# Aluminum Fence Height



## scottkeen (Feb 20, 2014)

Hi,

I'm new to dog ownership and Ruger, my 2+ year old GSD, is my first dog. He's a great dog, but needs lots of outdoor activity.

I live in the bottom half of my house which is very small for me and Ruger, so I'd like him to run around outside in the side yard, in addition to the exercise walks we do twice a day.

The breeder described Ruger as "leggy" and he's pretty tall and weighs 90 lbs.

I'd like to install an metal aluminum fence around my yard. This particular fence would not have horizontal rails except at the very top and very bottom. It's what I think they call "2-rail". My neighbor has the exact same fence which is 48" from bottom rail to top rail, and about 54" from the ground to the top of the post.

This is the fence I'd like to have:


Is this high enough to keep Ruger contained unsupervised? I don't think he could climb it because there's no mid-height horizontal rails to get footing on. He'd have to do a running jump at it to clear it.

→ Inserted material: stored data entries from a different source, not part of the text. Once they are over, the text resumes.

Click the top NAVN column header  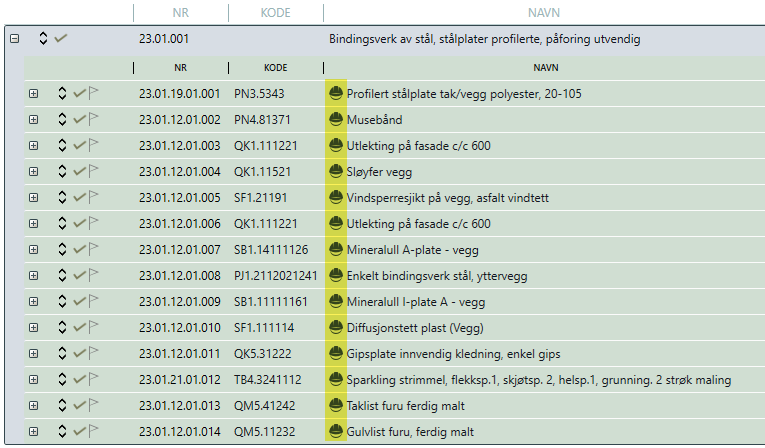click(543, 13)
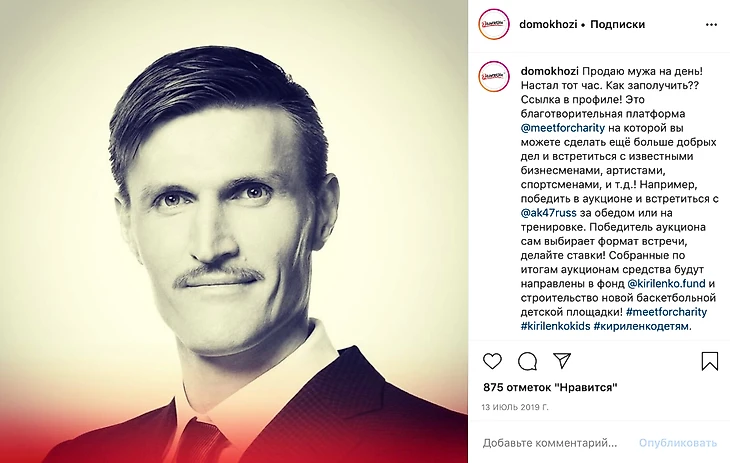View the 875 likes list
This screenshot has height=463, width=730.
click(x=550, y=387)
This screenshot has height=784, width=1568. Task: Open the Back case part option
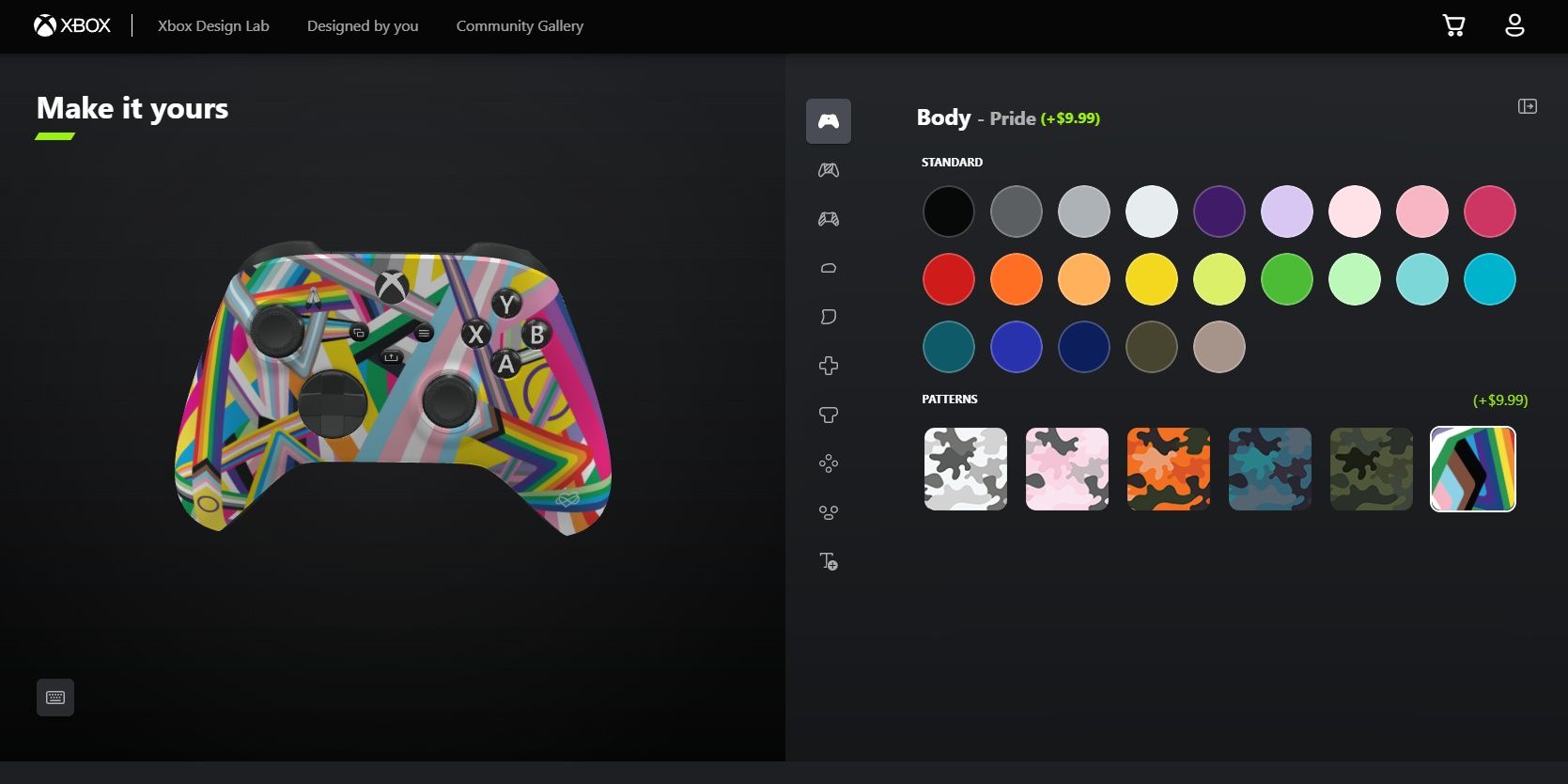[828, 170]
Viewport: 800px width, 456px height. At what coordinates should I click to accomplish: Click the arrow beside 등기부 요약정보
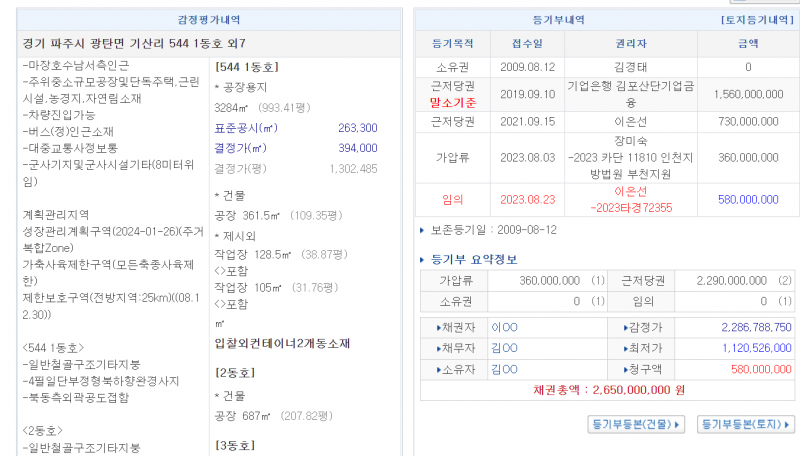(422, 260)
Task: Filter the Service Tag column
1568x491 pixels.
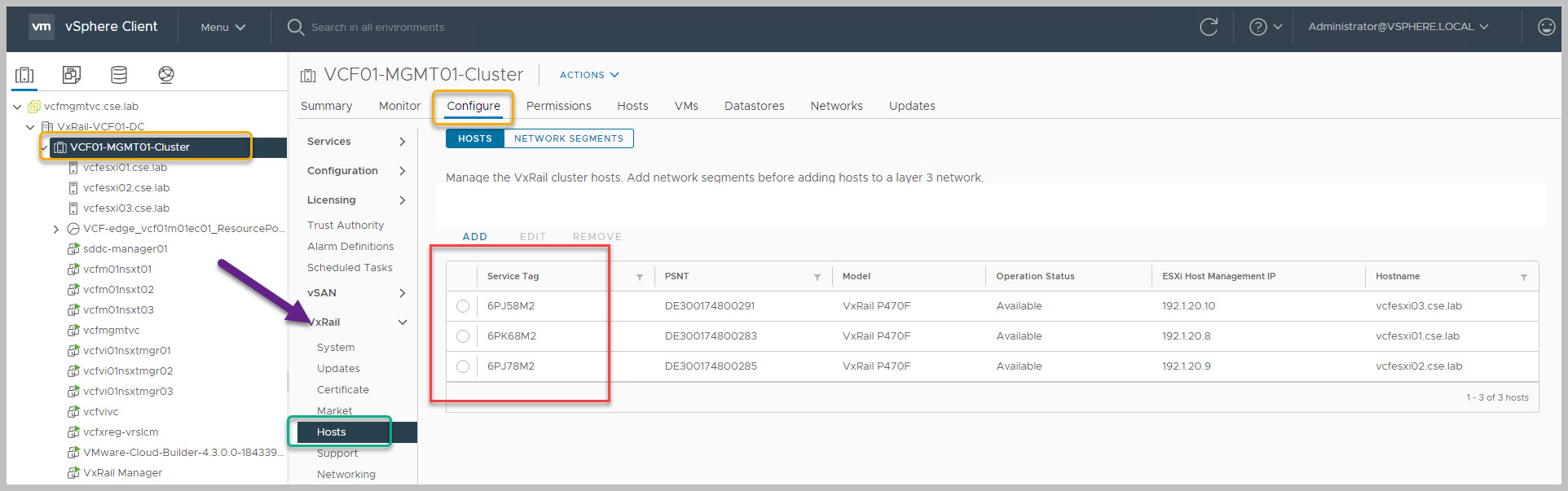Action: click(640, 277)
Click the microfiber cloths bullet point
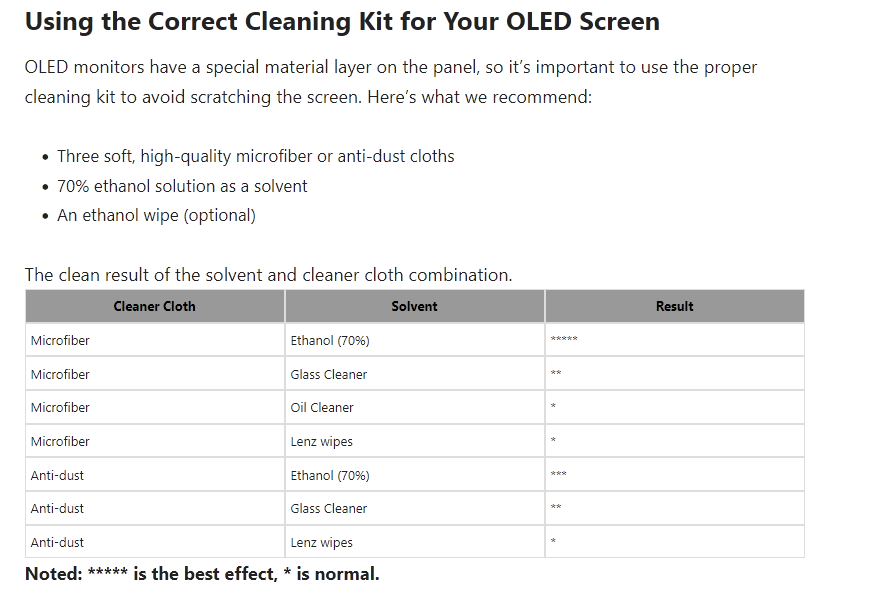Image resolution: width=880 pixels, height=601 pixels. pyautogui.click(x=255, y=156)
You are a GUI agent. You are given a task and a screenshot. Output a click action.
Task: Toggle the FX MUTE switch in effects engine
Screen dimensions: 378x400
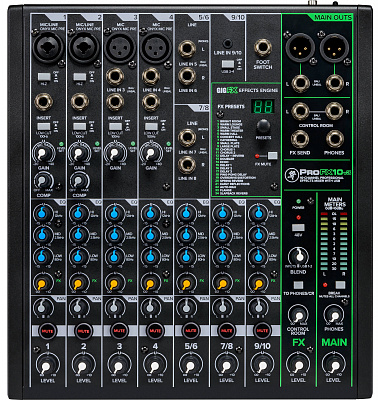pyautogui.click(x=273, y=156)
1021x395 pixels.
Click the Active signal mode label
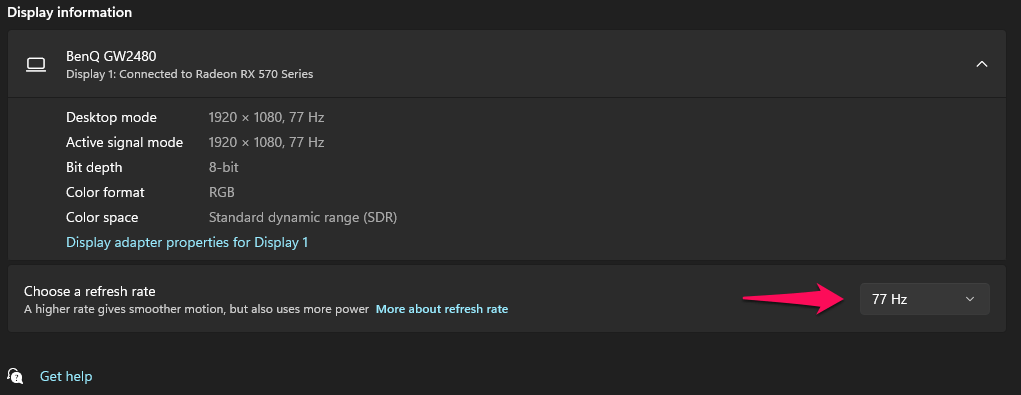pos(124,143)
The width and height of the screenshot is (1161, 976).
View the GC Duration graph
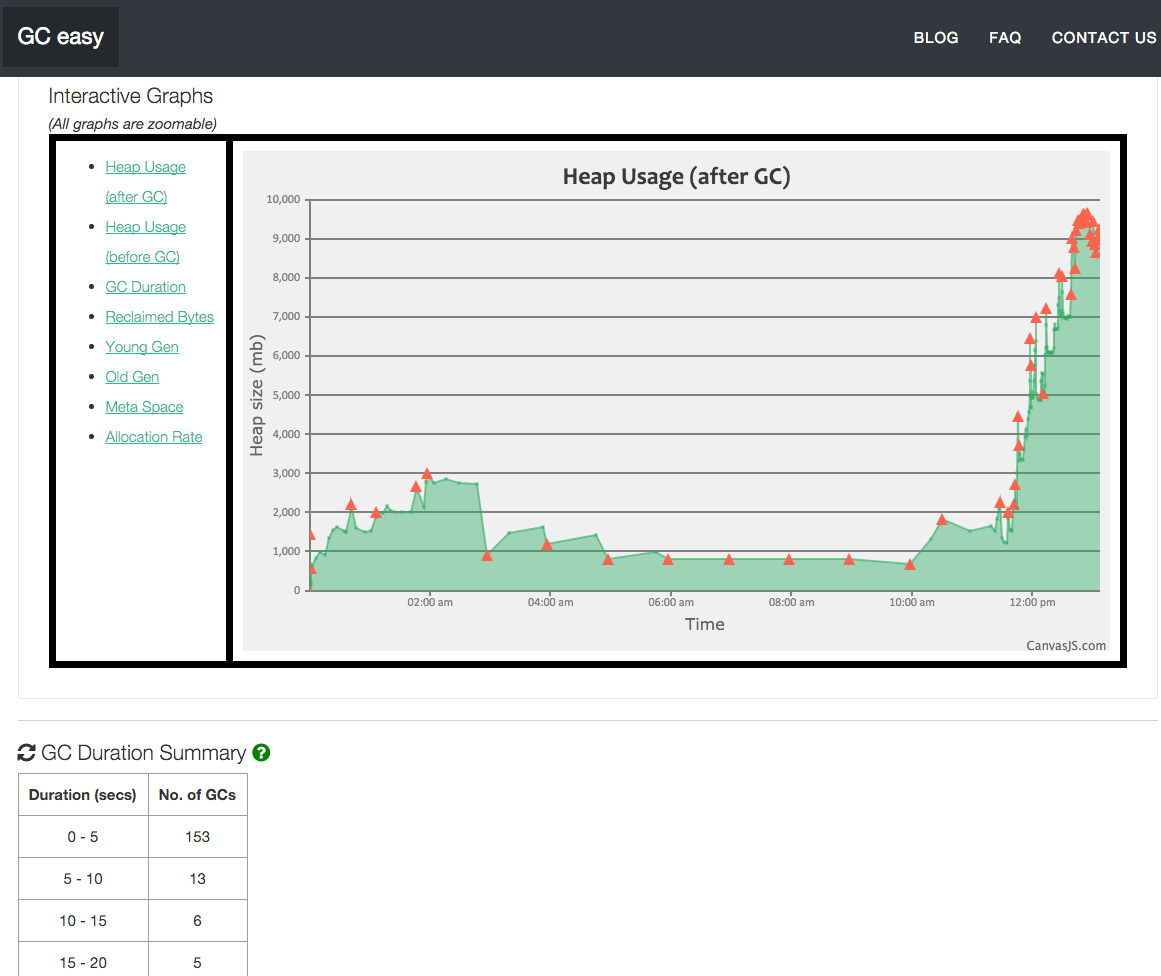tap(145, 287)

If this isn't high enough, what's a good height?

Thanks,


----------



## middleofnowhere (Dec 20, 2000)

It really depends on the dog. In Wyoming I had 4 foot fencing and not a problem with the dogs - it was an acre and they got a walk in the morning and a walk at night and knew it. In Arkansas, I lived in town. I had 6 ft privacy fencing on the top part of the property and 4 ft chain-link on the rest. No problem with dogs jumping the fence. Other dogs will scale or jump a 6 foot fence.


----------



## scottkeen (Feb 20, 2014)

OK, I guess I understand it all depends on the dog. Ruger knows he gets a walk in the morning and one at night, and he's pretty well-behaved (as best a 2-year old can be, I guess). I just want to let him have mid-day exercise and lounging around outside instead of indoors in our cramped space.


----------



## Nigel (Jul 10, 2012)

It does depend on the dog, 54" could be jumped easily by some, regardless of the lack of middle support. My previous dogs, a lab and malamute would fly over my 4' fence. If your going to leave him unsupervised, I'd go with 6'.


----------



## Jlmaiorana (Nov 25, 2013)

I plan on putting up a fence for my GSD this spring and did some research. I learned that if you don't want the dog to jump the fence, build it as high as possible because if you put up a 4 foot fence and the GSD learns to jump it, then you add another 2 feet the GSD will learn to jump that and on and on. That is how they train GSDs to jump. So I am being safe and putting up a 6 foot fence right off the bat. Also need to put chicken wire or something down in the ground under the fence or they will dig their way out.


----------



## nktigger99 (Aug 22, 2006)

We had a foster boxer who could jump our 6` stockade fence....you just never know..

Sent from Petguide.com Free App


----------



## scottkeen (Feb 20, 2014)

So when you guys say that a dog can jump a 6' high fence, does that mean "jump over without touching a 6-foot high fence in one motion", or does that mean the dog can jump up and climb its way over a 6-foot high fence?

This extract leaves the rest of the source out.